_Work order_: Retype, word for word, only the lines from the one with "Task: Click the word" through the last line of the data below.

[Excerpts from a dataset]
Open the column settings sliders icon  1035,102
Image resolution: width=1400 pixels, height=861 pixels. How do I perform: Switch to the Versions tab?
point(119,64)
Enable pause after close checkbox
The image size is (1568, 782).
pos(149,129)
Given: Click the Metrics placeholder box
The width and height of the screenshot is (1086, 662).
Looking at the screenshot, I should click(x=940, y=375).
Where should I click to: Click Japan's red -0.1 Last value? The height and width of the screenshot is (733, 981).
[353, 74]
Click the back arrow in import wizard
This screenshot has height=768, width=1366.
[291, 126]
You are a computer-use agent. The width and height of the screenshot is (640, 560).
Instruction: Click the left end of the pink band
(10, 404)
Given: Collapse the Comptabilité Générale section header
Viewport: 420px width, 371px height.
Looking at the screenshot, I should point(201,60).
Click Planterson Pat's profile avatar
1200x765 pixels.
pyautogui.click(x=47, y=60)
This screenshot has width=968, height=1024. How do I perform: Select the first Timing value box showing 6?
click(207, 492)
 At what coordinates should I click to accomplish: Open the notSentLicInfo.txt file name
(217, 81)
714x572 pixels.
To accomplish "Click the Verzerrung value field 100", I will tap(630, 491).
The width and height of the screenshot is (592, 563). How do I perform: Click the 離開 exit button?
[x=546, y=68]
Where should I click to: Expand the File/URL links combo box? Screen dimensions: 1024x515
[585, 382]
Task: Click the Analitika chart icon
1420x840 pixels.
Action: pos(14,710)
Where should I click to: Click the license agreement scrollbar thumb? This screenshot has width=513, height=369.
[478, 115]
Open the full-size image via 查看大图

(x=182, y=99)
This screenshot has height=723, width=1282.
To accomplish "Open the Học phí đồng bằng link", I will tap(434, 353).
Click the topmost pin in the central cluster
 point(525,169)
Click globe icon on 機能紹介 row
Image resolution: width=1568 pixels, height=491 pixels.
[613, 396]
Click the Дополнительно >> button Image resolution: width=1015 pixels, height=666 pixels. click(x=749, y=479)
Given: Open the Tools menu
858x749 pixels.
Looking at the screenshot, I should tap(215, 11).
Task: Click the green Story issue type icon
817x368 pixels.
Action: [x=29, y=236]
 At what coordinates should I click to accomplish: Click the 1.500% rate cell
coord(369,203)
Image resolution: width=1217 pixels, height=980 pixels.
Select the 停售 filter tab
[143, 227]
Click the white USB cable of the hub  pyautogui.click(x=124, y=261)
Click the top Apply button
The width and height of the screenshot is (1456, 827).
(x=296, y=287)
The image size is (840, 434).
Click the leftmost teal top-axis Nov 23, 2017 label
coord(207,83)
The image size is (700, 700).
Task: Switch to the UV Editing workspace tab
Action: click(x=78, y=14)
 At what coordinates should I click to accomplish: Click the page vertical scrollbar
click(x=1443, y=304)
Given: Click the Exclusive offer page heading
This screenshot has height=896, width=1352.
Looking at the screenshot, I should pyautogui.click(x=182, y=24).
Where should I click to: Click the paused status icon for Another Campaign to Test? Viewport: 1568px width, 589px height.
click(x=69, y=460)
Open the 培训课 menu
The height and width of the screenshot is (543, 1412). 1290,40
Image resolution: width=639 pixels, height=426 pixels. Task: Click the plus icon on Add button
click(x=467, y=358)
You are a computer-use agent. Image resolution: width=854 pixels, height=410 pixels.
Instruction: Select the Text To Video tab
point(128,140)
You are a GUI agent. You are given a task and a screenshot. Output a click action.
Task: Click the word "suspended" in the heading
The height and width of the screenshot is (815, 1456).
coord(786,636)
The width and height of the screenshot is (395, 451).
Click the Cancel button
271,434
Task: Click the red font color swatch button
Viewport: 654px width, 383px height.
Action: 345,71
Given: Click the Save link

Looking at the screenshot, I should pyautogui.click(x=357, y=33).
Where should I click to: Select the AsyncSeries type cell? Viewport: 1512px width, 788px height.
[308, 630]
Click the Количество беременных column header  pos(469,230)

_Problem solution_:
Task: Click the word "suspended" in the heading
The height and width of the screenshot is (815, 1456).
coord(786,636)
The width and height of the screenshot is (395, 451).
Click the Cancel button
271,434
Task: Click the red font color swatch button
Viewport: 654px width, 383px height.
Action: 345,71
Given: Click the Save link

Looking at the screenshot, I should pyautogui.click(x=357, y=33).
Where should I click to: Select the AsyncSeries type cell? Viewport: 1512px width, 788px height.
[308, 630]
Click the Количество беременных column header  pos(469,230)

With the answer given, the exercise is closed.